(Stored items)

--- START ---

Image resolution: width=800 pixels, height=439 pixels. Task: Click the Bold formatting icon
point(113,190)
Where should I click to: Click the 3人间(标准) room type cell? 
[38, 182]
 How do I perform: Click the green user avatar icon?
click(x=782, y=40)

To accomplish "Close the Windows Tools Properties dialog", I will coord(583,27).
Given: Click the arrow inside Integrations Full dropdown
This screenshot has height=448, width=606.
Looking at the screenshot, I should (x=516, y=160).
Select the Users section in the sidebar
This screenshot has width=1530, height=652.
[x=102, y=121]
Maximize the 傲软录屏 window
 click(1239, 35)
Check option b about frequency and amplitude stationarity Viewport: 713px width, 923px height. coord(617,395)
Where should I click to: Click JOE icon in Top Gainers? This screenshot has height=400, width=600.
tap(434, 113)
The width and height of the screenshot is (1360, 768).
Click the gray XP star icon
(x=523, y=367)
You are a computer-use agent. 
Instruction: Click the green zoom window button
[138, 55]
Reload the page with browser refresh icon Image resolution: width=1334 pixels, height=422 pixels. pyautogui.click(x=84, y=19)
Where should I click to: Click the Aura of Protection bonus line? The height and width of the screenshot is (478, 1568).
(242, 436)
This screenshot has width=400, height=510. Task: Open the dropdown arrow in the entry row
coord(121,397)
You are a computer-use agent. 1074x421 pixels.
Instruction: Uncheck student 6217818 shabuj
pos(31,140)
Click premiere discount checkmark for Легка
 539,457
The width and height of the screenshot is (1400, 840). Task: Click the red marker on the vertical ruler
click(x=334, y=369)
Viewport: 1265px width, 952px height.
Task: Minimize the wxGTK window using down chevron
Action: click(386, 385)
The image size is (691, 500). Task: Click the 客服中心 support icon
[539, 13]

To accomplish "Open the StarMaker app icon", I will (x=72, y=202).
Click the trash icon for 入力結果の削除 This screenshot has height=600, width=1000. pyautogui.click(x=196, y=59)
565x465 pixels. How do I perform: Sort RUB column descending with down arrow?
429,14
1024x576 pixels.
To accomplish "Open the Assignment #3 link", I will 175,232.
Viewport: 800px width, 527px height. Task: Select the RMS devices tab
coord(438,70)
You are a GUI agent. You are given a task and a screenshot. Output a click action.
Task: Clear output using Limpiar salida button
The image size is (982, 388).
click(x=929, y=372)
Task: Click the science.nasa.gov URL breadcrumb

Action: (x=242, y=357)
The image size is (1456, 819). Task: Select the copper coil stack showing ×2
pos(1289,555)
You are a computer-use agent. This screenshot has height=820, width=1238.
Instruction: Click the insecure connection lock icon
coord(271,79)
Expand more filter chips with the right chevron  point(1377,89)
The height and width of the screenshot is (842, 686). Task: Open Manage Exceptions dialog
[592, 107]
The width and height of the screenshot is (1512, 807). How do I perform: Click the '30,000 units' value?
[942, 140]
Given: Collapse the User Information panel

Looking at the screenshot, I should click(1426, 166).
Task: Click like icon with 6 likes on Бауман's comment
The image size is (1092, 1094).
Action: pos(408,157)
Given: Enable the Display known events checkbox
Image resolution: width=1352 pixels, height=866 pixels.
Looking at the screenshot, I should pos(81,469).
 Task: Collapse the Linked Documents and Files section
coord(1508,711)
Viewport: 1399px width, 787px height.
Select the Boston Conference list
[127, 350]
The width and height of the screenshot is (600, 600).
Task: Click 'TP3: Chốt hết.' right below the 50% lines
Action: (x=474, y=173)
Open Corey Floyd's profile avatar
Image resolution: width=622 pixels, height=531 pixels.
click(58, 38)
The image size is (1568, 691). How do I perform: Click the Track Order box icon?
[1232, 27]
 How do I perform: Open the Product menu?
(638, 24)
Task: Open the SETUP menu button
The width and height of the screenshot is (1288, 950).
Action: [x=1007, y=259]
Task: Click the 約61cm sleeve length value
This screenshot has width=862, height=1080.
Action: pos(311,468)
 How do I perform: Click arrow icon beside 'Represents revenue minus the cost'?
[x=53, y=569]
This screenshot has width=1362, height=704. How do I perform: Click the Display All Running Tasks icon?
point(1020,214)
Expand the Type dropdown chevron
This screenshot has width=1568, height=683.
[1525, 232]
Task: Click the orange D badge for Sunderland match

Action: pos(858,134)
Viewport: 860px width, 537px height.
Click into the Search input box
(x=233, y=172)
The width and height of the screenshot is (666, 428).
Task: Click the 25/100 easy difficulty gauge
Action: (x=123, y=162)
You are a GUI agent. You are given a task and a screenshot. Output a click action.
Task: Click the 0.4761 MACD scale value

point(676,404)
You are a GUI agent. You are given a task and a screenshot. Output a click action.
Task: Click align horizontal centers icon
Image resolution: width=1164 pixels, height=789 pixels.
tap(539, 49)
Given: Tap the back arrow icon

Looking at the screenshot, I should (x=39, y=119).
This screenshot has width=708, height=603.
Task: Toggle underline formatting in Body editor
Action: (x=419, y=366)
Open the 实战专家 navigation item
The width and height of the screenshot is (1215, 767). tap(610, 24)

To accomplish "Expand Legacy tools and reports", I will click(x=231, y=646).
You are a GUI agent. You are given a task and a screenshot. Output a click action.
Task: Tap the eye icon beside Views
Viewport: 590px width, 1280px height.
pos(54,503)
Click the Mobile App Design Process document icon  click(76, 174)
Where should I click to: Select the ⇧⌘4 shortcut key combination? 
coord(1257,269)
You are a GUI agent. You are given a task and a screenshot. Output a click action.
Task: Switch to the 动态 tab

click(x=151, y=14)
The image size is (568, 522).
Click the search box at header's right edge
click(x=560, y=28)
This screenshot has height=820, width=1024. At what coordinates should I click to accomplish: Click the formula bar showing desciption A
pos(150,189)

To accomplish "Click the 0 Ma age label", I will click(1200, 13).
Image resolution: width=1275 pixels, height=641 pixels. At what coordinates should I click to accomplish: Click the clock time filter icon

--- END ---

Assigned task:
Among the lines above, which contain the word "filter"? Copy every one.

Reply:
Expand more filter chips with the right chevron  point(1377,89)
Image resolution: width=1275 pixels, height=641 pixels. At what coordinates should I click to accomplish: Click the clock time filter icon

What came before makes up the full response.